Biological functions of circ-EGFR in glioma cell lines. (A). 456 and 4121 brain tumor-initiating cells (BTICs) were transfected with circ-EGFR shRNA1, 2 or scramble shRNA. (B). Cell proliferation of indicated cells was determined by CCK8. (C) In vitro extreme limiting dilution assays (LDAs) in indicated cells. (D) 456 and 4121 BTICs with indicated modification were intracranially injected into nude mice (1 × 10⁵ cells, per mice, 6 mice per group). Representative HE staining of brain sections in each experimental group is shown. Survival analysis was calculated by Kaplan–Meier curve. (E). The expression of the downstream signaling pathway of EGFR was determined by IB in 456 and 4121 BTICs with indicated modifications. (F). SW1783 and Hs683 glioma cells were transfected with circ-EGFR-MUT, circ-EGFR, or empty vector. The rolling-translated EGFR (rtEGFR) expression was confirmed by immunoblotting. (G).

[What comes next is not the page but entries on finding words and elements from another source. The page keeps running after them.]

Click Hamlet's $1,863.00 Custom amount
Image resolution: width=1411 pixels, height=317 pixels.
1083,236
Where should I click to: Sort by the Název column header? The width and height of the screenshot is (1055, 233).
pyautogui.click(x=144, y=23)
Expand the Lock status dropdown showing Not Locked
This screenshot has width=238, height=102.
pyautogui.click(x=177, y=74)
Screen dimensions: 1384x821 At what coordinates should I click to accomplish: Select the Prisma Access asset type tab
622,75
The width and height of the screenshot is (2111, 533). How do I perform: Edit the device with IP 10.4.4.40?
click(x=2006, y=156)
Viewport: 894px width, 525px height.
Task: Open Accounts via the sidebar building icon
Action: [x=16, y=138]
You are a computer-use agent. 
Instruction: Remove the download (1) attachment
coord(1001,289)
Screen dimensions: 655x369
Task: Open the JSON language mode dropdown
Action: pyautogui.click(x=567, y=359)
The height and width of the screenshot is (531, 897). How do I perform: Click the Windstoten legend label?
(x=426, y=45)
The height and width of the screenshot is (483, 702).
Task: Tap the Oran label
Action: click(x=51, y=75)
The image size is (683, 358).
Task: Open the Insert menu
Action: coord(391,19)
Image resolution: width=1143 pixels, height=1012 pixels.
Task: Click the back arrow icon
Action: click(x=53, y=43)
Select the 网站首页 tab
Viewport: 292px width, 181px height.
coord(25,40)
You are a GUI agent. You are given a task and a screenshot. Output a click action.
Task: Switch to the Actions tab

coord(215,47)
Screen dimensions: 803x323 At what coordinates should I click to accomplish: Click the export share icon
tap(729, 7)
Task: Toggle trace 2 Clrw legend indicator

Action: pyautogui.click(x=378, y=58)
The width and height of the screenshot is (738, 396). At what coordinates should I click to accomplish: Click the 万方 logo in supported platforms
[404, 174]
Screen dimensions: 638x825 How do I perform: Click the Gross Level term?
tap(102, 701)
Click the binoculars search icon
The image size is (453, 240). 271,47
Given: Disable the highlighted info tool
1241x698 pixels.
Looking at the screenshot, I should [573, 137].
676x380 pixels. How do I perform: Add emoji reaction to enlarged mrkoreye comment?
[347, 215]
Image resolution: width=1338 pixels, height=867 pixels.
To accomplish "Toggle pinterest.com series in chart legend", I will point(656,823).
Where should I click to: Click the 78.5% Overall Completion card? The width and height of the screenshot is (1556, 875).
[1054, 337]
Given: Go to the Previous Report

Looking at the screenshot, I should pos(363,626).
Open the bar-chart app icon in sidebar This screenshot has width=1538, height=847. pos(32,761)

Plate colony formation of vector, circ-EGFR-MUT, circ-EGFR, circ-EGFR-MUT+EGFR, and circ-EGFR+EGFR transfected SW1783 and Hs683. (H). Cell proliferation of vector, circ-EGFR-MUT, circ-EGFR, circ-EGFR-MUT+EGFR, and circ-EGFR+EGFR transfected SW1783 and Hs683. (I). SW1783 and Hs683 cells with vector, circ-EGFR-MUT, circ-EGFR, circ-EGFR-MUT+EGFR, and circ-EGFR+EGFR overexpression were intracranially injected into nude mice (1 × 10⁵ per mice, 6 mice per group). Representative HE staining of brain sections in each experimental group is shown. Survival analysis was calculated by Kaplan–Meier curve. (J) The expression of EGFR downstream signaling was determined by Western blotting in vector, circ-EGFR-MUT, circ-EGFR, circ-EGFR-MUT+EGFR, and circ-EGFR+EGFR transfected SW1783 and Hs683. Lines show the mean ± SD. *P < .05, **P < .01, ***P < .001. Data are representative of 2–3 experiments with similar results.